La critica di Alessandro Del Piero è diretta. L’ex capitano della Juventus, ospite negli studi di Sky Sport, non ha usato mezzi termini per commentare le dichiarazioni dell’allenatore dell’Inter, Cristian Chivu, dopo il derby d’Italia vinto 3-2 dai nerazzurri.
La difesa di Chivu
L’allenatore nerazzurro aveva analizzato l’episodio con pragmatismo. Pur ammettendo la natura lieve del contatto, ne ha confermato l’esistenza. “Per me è un tocco leggero, però è un tocco”, ha affermato Chivu. La sua analisi si è poi spostata sulla gestione del rischio da parte del giocatore già ammonito. “Ho insegnato ai giocatori a non mettere l’arbitro in condizione di decidere. Bisogna riconoscere che il tocco c’è, anche se va detto che è leggero. Io con un giallo a carico non avrei mai messo la mano”.
L’affondo di Del Piero
La risposta di Del Piero non si è fatta attendere. Dopo aver mantenuto un profilo misurato per tutta la serata, l’ex numero 10 ha trovato deludenti le parole di Chivu. “Penso che stasera, dal mio punto di vista, ha sbagliato il commento all’espulsione”, ha esordito. Secondo Del Piero, una squadra della caratura dell’Inter non ha bisogno di episodi arbitrali favorevoli. “Quando sei forte vuoi vincere bene e quando ti capita un episodio sbagliato ma chiaramente a tuo favore, non sei contento”. La sua critica si è conclusa con un auspicio. “Mi auguro che fra un paio di giorni Chivu possa pensare che quello non è un tocco da espulsione e che Bastoni con le gambe non doveva andare giù così.
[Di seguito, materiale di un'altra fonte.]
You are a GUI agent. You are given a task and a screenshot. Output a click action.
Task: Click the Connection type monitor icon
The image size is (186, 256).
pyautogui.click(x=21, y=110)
Magari domani lo capirà”.
Un sistema da rivedere
Prima di replicare a Chivu, Del Piero aveva già espresso il suo disappunto per il sistema arbitrale. Il suo focus era sul protocollo VAR, che a suo dire andrebbe modificato con urgenza. “In questo caso il Var non potrà intervenire, che è già un’assurdità. Per fortuna questa regola cambierà”, ha spiegato. L’ex attaccante ha chiesto agli arbitri maggiore ponderazione prima di prendere decisioni che possono condizionare una partita. “Prenditi del tempo, consultati un attimino. Oggi invece hai determinato con una cosa ingiusta una partita”.